Campylobacter down in poultry, says survey
The Food Standards Agency (FSA) has shown there has been a decrease in both the number of birds with campylobacter on them and those with the highest level of contamination compared to the equivalent quarter last year.
The results, published today (Thursday 26 May 2016) for January to March 2016 showed that only 9.3% of chickens tested positive for the highest level of contamination for this quarter, compared with 21.8% for the three months from December 2014 to February 2015.
Campylobacter was found in 50% of chicken samples, a decrease from 71% in the same quarter of the previous year. To get the results for this quarter, the FSA tested 1,009 samples of fresh whole chilled UK-produced chickens and packaging.

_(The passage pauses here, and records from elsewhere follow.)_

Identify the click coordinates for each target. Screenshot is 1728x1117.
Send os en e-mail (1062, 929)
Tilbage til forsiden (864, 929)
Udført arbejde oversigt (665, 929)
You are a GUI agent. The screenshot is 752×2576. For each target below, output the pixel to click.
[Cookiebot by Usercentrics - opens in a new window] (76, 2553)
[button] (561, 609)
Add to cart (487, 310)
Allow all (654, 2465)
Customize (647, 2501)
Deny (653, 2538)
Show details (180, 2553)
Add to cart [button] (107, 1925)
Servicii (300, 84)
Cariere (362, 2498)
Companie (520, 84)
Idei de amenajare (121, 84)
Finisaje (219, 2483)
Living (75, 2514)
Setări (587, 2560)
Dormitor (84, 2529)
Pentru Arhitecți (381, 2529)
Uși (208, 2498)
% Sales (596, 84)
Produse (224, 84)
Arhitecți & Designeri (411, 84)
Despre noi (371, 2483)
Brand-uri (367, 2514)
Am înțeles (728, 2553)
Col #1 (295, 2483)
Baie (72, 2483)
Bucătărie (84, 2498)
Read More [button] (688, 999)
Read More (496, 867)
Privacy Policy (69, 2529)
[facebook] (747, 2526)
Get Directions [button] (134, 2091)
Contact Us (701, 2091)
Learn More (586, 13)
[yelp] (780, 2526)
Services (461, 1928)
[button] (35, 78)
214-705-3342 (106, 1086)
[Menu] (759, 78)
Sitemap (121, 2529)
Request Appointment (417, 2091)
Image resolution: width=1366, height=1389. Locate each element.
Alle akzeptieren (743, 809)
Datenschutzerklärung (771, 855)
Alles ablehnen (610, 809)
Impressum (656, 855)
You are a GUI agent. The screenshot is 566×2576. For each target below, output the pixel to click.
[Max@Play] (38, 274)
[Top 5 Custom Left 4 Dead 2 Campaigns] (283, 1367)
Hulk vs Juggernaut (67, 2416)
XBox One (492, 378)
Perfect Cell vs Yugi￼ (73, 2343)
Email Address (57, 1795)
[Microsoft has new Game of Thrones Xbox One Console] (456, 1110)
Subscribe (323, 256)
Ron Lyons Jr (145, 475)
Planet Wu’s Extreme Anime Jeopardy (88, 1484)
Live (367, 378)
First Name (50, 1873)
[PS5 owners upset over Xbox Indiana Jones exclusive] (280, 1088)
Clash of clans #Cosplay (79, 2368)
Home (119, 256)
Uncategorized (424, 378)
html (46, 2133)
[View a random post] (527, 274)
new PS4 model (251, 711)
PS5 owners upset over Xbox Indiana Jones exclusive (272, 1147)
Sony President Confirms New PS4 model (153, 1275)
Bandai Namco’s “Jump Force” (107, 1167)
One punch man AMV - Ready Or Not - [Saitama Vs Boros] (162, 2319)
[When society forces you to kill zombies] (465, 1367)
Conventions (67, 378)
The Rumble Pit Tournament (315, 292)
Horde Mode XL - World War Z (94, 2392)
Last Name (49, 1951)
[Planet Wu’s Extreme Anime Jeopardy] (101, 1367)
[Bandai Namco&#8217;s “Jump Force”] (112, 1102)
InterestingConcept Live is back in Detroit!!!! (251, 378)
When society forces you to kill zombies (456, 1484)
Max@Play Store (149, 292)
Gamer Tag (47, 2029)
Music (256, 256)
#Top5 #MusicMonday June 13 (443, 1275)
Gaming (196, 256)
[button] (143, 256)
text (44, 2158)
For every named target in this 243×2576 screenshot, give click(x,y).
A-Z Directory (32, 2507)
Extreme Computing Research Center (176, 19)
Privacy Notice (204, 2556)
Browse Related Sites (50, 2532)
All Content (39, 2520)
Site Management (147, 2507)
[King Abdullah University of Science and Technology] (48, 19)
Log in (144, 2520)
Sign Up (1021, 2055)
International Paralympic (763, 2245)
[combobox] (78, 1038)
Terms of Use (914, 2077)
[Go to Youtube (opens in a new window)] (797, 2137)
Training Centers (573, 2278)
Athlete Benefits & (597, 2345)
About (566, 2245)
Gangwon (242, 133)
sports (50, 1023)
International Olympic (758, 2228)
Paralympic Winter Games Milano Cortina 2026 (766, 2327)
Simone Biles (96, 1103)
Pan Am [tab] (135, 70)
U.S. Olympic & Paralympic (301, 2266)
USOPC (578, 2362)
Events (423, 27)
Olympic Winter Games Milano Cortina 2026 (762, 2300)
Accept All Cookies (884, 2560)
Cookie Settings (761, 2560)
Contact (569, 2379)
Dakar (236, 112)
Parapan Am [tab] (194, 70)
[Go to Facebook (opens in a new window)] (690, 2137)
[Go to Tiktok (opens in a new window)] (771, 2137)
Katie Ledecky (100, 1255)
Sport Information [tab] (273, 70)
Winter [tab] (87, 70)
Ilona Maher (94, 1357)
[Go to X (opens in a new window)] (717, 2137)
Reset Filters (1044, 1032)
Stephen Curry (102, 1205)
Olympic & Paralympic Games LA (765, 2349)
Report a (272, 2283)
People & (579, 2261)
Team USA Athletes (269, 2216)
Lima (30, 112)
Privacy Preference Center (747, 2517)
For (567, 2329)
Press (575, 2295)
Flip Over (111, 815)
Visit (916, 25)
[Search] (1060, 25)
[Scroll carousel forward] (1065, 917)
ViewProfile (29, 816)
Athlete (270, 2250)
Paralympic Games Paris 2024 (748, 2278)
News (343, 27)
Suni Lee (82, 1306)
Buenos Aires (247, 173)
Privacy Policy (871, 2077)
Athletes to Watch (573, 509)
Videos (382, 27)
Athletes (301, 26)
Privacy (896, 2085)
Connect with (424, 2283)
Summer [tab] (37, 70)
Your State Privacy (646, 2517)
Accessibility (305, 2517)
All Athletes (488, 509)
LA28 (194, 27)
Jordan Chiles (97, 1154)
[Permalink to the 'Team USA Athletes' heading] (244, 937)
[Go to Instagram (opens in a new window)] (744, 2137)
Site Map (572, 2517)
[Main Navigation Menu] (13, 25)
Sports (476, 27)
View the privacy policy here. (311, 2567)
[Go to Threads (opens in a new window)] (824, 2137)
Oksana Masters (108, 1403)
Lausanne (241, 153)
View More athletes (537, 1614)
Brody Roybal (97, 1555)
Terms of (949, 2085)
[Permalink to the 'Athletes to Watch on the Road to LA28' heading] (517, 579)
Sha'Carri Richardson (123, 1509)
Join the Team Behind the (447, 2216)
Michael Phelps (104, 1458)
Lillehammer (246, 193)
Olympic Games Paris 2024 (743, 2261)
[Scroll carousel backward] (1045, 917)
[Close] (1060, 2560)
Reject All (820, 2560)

“These results are moving in the right direction and I am delighted with progress,” said Steve Wearne, director of policy at the FSA. “It shows what can be done by a real commitment to tackle this bug and I am encouraging industry to go even further, more quickly, to continue to get the numbers down.”
Wearne highlighted that one of the reasons the survey results were lower this quarter was because of the decision many retailers and their suppliers took to remove neck skin from the bird before it went on sale.
“This is good news for the consumer because the neck skin is the most contaminated part of the chicken. However, it is also the part of the bird that we have been testing in our survey and this means that comparisons with previous results are not as reliable as we would like.
“Therefore, this quarter, we are giving an overall figure for the amount of campylobacter on chicken and not breaking the figures down by retailer, as we normally do. We have also stopped this survey and will begin a new one in the summer, with a different method of testing campylobacter levels on chicken. First results from this survey, which will rank retailers, are due in January 2017.”